(Supplied entries)
————————
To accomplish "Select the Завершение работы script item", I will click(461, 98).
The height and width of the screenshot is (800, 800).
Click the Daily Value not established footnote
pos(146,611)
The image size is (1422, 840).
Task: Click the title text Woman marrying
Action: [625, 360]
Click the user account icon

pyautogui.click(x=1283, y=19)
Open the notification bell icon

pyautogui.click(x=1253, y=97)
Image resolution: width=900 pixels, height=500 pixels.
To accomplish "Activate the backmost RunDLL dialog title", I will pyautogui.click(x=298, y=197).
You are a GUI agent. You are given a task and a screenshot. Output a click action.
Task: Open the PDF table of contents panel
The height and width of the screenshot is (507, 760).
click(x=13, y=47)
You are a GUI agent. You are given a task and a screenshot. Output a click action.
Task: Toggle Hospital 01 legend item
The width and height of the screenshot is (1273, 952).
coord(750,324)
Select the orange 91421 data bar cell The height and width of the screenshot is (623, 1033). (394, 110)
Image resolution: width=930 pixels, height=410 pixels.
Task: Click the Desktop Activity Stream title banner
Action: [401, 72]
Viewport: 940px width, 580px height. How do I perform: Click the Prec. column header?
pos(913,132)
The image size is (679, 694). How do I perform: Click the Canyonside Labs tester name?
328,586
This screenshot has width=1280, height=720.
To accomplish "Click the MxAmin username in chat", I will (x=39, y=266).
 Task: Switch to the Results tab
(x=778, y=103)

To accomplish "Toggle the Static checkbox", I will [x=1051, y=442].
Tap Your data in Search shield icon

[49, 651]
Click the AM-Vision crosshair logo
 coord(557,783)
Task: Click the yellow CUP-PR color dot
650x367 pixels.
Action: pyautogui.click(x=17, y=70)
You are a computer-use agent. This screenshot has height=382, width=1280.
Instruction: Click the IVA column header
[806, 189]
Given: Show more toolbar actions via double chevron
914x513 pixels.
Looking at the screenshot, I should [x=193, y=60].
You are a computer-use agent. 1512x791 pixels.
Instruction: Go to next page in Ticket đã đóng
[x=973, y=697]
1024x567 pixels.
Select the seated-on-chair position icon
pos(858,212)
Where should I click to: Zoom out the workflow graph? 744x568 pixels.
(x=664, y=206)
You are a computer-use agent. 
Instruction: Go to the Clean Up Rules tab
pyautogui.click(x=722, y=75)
————————
Please copy every one of the entries above word for word, keeping each line unchanged.

To accomplish "Select the Завершение работы script item", I will click(461, 98).
The height and width of the screenshot is (800, 800).
Click the Daily Value not established footnote
pos(146,611)
The image size is (1422, 840).
Task: Click the title text Woman marrying
Action: [625, 360]
Click the user account icon

pyautogui.click(x=1283, y=19)
Open the notification bell icon

pyautogui.click(x=1253, y=97)
Image resolution: width=900 pixels, height=500 pixels.
To accomplish "Activate the backmost RunDLL dialog title", I will pyautogui.click(x=298, y=197).
You are a GUI agent. You are given a task and a screenshot. Output a click action.
Task: Open the PDF table of contents panel
The height and width of the screenshot is (507, 760).
click(x=13, y=47)
You are a GUI agent. You are given a task and a screenshot. Output a click action.
Task: Toggle Hospital 01 legend item
The width and height of the screenshot is (1273, 952).
coord(750,324)
Select the orange 91421 data bar cell The height and width of the screenshot is (623, 1033). (394, 110)
Image resolution: width=930 pixels, height=410 pixels.
Task: Click the Desktop Activity Stream title banner
Action: [401, 72]
Viewport: 940px width, 580px height. How do I perform: Click the Prec. column header?
pos(913,132)
The image size is (679, 694). How do I perform: Click the Canyonside Labs tester name?
328,586
This screenshot has width=1280, height=720.
To accomplish "Click the MxAmin username in chat", I will (x=39, y=266).
 Task: Switch to the Results tab
(x=778, y=103)

To accomplish "Toggle the Static checkbox", I will [x=1051, y=442].
Tap Your data in Search shield icon

[49, 651]
Click the AM-Vision crosshair logo
 coord(557,783)
Task: Click the yellow CUP-PR color dot
650x367 pixels.
Action: pyautogui.click(x=17, y=70)
You are a computer-use agent. This screenshot has height=382, width=1280.
Instruction: Click the IVA column header
[806, 189]
Given: Show more toolbar actions via double chevron
914x513 pixels.
Looking at the screenshot, I should [x=193, y=60].
You are a computer-use agent. 1512x791 pixels.
Instruction: Go to next page in Ticket đã đóng
[x=973, y=697]
1024x567 pixels.
Select the seated-on-chair position icon
pos(858,212)
Where should I click to: Zoom out the workflow graph? 744x568 pixels.
(x=664, y=206)
You are a computer-use agent. 
Instruction: Go to the Clean Up Rules tab
pyautogui.click(x=722, y=75)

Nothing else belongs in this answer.